Sunday, 7 June 2009

The Dog Days of My Life: #6 - Leo

Poor Biddy was bereft after Whisky's demise. She had never been an 'only dog' and human company was not sufficient to alleviate her misery. We contacted her breeders to see if they had another bitch for sale but all they had available was a two-year-old rough-coated dog. Naturally we fell for him! At the time he was called Johnny but as we had a human friend by that name we renamed him Leo, which suited his looks.
Biddy was delighted to have a new friend – and what's more he was the same size as her. Leo was a very well-behaved dog and had never been allowed inside the house at his previous home so for many months he stopped short at the threshold and had to be encouraged to step over. He had been out with the hunt many times and he and Biddy were an extremely effective rat deterrent. At the time our children also had mice, which they bred, and guinea pigs which regularly reproduced. Leo could not - or would not - discriminate between them and 'fur' he had previously been trained and encouraged to harry. He watched attentively as Gillian cleaned out her mouse habitat and when one day one little beast wriggled free of her hands he snaffled it and swallowed almost before 'NO' was formed on her lips. He was in disgrace with her for some time. The guinea pigs, delightful creatures, must have been the fittest and most athletic ever born for they were chased relentlessly when Leo was in the garden. They were perfectly safe in their mesh enclosed run but ran from his questing nose anyway.

We had been told that he had been used at stud though he never displayed any of the more undesirable traits of stud dogs – humping cushions or legs – so I suppose subconsciously we felt that he was not unduly concerned about the whole enterprise. Confidently we assured each other, Barry and I, that when the time arrived we would be able to keep him apart from Biddy. This was proved to be an entirely spurious assumption for when Biddy came into season Leo was on her like - well, like a dog!
Although Leo was a biddable and affectionate dog we didn't entirely trust him around children and never left him in their company unaccompanied by an adult. He gave no indication of potential aggression other than a change of expression in his eyes. The soft, gentle look would change fleetingly to a hard look and then just as quickly back again. After Biddy's five puppies were born she kept Leo at bay until they had grown larger and stronger.

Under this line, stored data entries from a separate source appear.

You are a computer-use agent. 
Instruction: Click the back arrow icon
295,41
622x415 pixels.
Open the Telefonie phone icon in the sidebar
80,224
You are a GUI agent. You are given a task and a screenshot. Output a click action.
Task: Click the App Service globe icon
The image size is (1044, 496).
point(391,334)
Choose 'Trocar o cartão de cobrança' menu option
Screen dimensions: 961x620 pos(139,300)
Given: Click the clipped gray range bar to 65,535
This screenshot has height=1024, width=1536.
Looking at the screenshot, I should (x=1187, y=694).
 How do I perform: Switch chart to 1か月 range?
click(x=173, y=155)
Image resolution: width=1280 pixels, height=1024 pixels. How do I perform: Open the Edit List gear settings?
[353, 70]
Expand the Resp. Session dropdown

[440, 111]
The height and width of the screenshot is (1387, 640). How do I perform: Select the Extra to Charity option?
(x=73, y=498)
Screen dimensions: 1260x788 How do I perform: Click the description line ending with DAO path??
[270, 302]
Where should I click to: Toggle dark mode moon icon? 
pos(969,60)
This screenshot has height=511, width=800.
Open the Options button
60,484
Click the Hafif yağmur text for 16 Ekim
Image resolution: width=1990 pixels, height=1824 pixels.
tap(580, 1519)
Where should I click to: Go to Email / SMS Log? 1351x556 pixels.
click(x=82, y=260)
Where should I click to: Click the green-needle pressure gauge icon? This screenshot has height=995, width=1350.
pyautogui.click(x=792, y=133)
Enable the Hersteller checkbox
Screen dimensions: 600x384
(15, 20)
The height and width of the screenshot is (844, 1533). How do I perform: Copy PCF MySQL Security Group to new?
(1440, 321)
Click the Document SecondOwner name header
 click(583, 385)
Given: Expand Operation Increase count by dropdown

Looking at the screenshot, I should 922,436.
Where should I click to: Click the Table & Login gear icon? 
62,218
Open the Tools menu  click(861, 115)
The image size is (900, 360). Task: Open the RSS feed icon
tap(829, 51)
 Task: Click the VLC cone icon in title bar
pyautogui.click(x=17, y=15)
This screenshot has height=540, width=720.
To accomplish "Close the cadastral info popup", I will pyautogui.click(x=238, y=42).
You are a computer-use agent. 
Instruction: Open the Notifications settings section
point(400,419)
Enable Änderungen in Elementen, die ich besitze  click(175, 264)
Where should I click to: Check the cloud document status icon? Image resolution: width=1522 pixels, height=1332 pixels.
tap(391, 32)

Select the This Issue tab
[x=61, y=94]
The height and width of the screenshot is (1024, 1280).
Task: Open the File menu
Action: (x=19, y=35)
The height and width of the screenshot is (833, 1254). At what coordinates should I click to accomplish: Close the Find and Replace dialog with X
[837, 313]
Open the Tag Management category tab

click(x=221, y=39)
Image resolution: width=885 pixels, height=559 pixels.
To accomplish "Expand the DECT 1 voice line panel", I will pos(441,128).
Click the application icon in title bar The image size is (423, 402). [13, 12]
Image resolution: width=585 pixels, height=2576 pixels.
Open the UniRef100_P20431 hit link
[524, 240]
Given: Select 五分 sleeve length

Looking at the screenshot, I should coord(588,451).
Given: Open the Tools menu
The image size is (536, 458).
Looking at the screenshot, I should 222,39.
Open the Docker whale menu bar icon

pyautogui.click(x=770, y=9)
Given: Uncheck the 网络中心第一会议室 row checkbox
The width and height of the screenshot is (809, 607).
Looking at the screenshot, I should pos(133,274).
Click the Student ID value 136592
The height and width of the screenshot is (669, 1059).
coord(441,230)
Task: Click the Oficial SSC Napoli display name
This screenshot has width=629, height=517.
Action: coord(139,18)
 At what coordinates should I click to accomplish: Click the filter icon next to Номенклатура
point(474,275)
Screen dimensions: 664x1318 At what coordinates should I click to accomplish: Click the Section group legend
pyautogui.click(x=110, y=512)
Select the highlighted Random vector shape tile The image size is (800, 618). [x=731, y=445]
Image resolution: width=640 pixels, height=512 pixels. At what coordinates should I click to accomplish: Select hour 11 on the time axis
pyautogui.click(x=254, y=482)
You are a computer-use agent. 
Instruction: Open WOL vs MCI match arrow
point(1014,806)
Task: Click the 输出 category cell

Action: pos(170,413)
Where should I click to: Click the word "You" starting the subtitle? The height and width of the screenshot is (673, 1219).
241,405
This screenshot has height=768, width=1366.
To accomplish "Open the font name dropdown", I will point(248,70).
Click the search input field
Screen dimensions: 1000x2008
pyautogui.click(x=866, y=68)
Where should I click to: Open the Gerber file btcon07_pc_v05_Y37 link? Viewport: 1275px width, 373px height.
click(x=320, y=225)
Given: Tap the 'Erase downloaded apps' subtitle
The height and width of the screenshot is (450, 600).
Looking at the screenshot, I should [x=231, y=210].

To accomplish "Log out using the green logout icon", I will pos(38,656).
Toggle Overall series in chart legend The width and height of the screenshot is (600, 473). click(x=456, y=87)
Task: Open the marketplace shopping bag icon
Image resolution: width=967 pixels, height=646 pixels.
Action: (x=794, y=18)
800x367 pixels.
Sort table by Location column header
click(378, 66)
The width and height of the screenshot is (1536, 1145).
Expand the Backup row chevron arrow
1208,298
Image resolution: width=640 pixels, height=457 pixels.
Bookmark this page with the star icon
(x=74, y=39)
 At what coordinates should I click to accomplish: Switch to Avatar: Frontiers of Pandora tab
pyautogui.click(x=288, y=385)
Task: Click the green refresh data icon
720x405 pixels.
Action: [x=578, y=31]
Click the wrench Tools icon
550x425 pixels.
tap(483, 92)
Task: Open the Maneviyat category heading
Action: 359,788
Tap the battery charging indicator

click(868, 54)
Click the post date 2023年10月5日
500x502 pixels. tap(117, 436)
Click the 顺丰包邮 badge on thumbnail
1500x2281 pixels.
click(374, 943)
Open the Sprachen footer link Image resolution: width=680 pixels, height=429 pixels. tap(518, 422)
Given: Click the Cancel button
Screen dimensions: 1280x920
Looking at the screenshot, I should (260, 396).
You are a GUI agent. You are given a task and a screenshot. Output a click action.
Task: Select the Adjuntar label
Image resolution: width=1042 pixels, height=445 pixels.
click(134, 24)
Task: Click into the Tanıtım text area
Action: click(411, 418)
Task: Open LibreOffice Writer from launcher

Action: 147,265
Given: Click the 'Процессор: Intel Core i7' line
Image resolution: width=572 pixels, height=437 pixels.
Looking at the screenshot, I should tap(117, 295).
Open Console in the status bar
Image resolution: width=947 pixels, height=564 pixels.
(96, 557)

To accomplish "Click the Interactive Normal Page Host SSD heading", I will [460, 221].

The bitch puppy stayed with us but the four dog puppies found homes. One returned to us after a short while, his new owners finding a very small puppy and an equally young baby and two other little children too much of a challenge. I suspect also that they were disappointed we had not had his tail docked. Tails are a means of communication and such an important and delightful part of a dog.

So now we had four dogs, mother, father, son and daughter!